7. Another question arises on the facts of this case. It has been recorded that the plaintiffs are in possession of the lands in dispute. It is not alleged on behalf of the defendants that the plaintiffs are in possession by right of their being co-owners in the estate. If they had done so then their claim to assess rent on the land. would be quite at an end. This right to assessment can be claimed only on the ground that the plaintiffs have some sort of tenancy right for which they are liable to pay rent. The possession of the plaintiffs must, therefore, be considered as possession on their own behalf to the exclusion of their co-sharers in the zemindary.

8. Then the question is, if the plaintiffs are said to be in possession under some sort of tenancy right, what should be the starting point for the period of limitation for assessment of rent with regard to these lands. It must be, at least, from the time when the plaintiffs or their predecessors came into possession of these lands and that is long before 12 years of the suit. On this question reference may be made to the case of Abhoy Charan Pal v. Kally Pershad Chatterjee (1880) 5 Cal. 949, where it was held in such a case as this 'that although the onus of proof lay on the plaintiff it was not necessary for him to prove that the lands claimed by him to be held as lakheraj had been held rent free from before the date of the Permanent Settlement; but it was sufficient for him to prove that the defendant was, at the time of the institution of the suit, debarred by lapse of time from instituting a suit for the resumption or assessment of rent upon the land.' It must, therefore, be held that the plaintiffs have acquired a right to hold possession without payment of rent by lapse of time.

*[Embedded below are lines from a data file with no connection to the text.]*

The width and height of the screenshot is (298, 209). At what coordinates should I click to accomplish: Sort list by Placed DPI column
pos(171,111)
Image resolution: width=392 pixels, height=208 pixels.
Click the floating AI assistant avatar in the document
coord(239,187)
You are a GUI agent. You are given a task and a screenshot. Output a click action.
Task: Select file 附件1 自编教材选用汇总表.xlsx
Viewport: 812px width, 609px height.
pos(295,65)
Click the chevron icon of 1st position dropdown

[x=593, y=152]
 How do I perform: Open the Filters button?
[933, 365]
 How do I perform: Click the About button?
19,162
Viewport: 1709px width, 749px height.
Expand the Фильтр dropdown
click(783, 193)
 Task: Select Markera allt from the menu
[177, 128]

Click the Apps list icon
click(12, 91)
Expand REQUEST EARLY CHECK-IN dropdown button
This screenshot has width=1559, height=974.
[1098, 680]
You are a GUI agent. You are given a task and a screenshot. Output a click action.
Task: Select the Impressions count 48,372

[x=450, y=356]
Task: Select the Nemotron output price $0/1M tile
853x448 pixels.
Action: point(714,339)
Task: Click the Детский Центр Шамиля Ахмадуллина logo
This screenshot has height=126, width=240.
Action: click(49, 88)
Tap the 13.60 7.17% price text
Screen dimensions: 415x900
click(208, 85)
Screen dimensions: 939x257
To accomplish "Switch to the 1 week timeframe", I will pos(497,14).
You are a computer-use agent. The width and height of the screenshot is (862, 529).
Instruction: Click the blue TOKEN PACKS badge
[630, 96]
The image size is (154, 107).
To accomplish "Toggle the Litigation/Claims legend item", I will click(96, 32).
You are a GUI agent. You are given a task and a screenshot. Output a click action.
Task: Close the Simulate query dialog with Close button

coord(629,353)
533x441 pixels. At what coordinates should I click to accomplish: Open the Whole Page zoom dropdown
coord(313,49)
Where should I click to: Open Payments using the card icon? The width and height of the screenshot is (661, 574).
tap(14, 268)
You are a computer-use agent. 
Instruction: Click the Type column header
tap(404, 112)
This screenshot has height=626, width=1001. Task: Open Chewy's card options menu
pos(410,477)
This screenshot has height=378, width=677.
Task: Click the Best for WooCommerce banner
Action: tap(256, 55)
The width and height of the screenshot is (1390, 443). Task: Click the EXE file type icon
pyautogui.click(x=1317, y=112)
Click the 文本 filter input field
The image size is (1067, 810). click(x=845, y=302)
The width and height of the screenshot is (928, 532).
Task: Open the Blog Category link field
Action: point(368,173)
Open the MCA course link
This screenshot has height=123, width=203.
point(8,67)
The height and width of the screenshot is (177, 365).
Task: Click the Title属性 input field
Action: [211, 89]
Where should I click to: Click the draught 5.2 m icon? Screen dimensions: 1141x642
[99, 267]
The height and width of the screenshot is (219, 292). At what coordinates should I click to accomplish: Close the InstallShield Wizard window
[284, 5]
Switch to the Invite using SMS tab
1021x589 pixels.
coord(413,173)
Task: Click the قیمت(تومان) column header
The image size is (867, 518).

9. One other small point was urged on behalf of the respondents that the suit being for a portion of the lands included within a bigger area is not maintainable. This question does not appear to have been raised in the issues or in the trial Court, but it finds a place towards the end of the judgment of the Sub-Judge. It appears to me that there is no substance in this objection.

10. On all these grounds, I agree that this appeal and the suit of the plaintiffs should be decreed, that the decree of the Subordinate Judge should be set aside and that of the Munsiff restored with costs.